* **Extracted records**
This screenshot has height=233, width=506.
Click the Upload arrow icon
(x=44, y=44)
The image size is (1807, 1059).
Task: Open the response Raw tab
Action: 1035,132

* **Task directions**
A complete, exact copy of the entries is required.

* **Response area**
This screenshot has height=233, width=506.
Click the Upload arrow icon
(x=44, y=44)
The image size is (1807, 1059).
Task: Open the response Raw tab
Action: 1035,132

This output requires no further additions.